Records for this exercise –
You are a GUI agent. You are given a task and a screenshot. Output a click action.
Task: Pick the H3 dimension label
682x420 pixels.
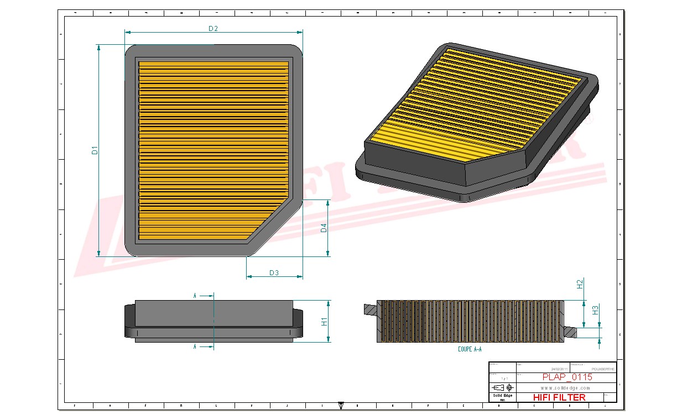click(596, 310)

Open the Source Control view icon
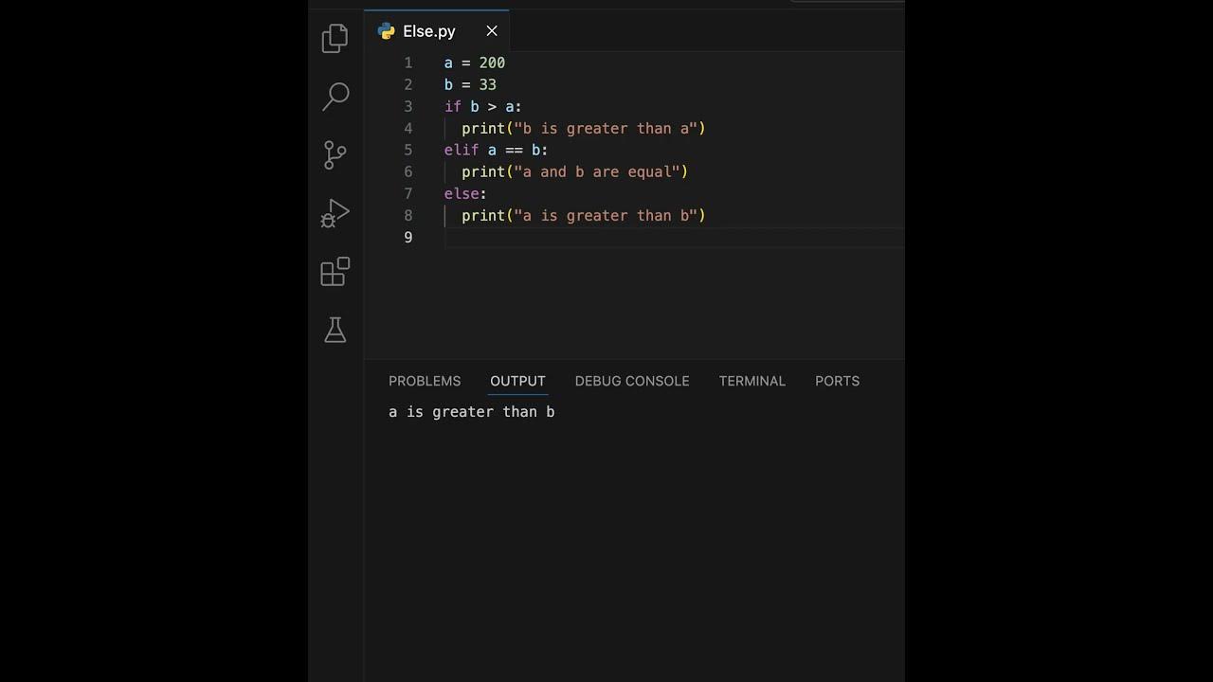tap(335, 154)
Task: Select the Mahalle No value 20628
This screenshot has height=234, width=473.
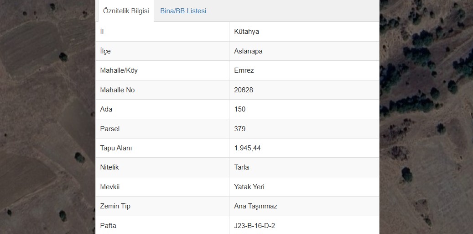Action: [244, 90]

Your task –
Output the line that contains "Task: Pick the H3 dimension label" and every line after it to the end of the records, word for word, leaving out the pictures.

Solved problem –
Task: Pick the H3 dimension label
682x420 pixels.
click(596, 310)

Open the Source Control view icon
tap(335, 154)
Task: Select the Mahalle No value 20628
This screenshot has height=234, width=473.
Action: [244, 90]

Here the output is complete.